Shortest Length Total Orders Do Not Minimize Irregularity in Vector-Valued Mathematical Morphology

Autores

  • Samuel Francisco
  • Marcos Eduardo Valle

DOI:

https://doi.org/10.5540/03.2023.010.01.0095

Palavras-chave:

Vector-valued mathematical morphology, irregularity issue, shortest length path

Resumo

Mathematical morphology is a theory concerned with non-linear operators for image processing and analysis. The underlying framework for mathematical morphology is a partially ordered set with well-defined supremum and infimum operations. Because vectors can be ordered in many different ways, finding appropriate ordering schemes is a major challenge in mathematical morphology for vector-valued images, such as color and hyperspectral images.
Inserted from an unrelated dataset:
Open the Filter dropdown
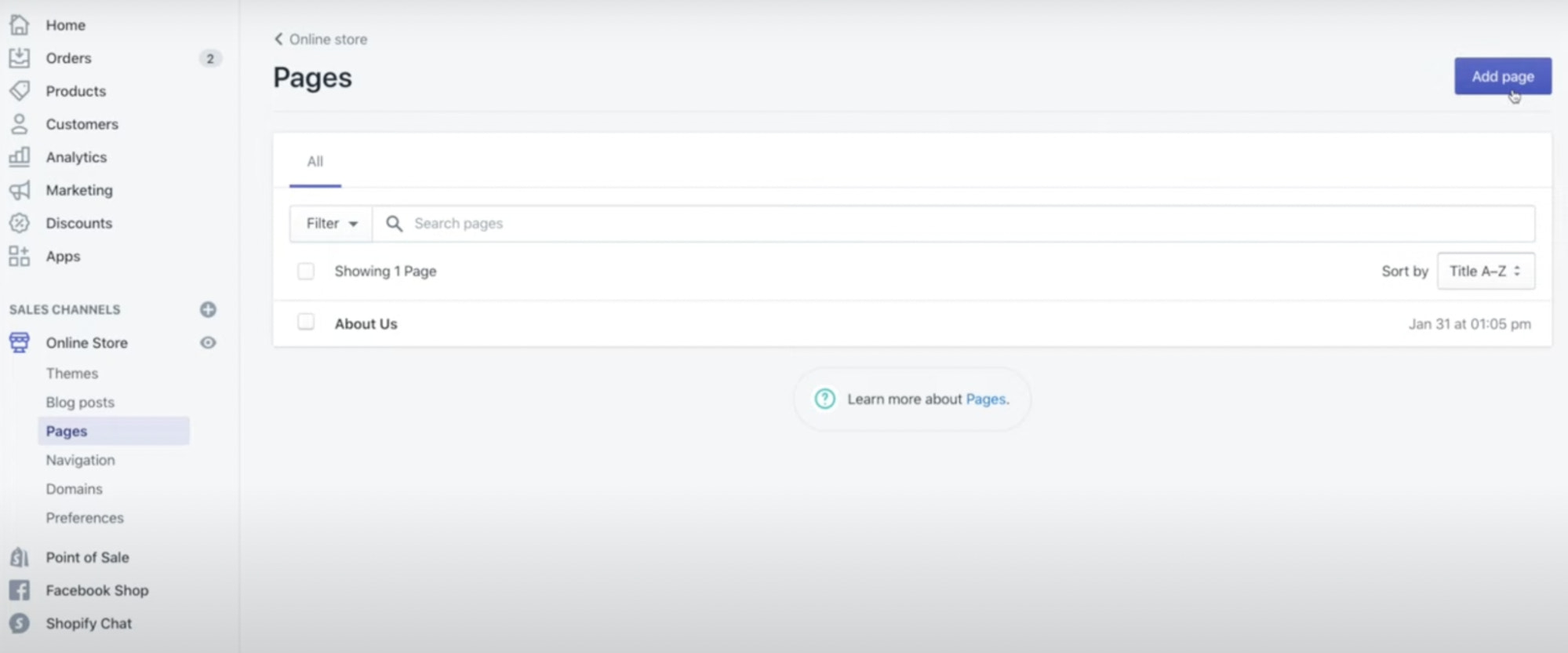This screenshot has width=1568, height=653. [x=331, y=224]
In this context, the irregularity issue plays a key role in designing effective morphological operators. Briefly, the irregularity follows from a disparity between the ordering scheme and a metric in the value set. Determining an ordering scheme using a metric provide reasonable approaches to vector-valued mathematical morphology. Because total orderings correspond to paths on the value space, one attempt to reduce the irregularity of morphological operators would be defining a total order based on the shortest length path. However, this paper shows that the total ordering associated with the shortest length path does not necessarily imply minimizing the irregularity.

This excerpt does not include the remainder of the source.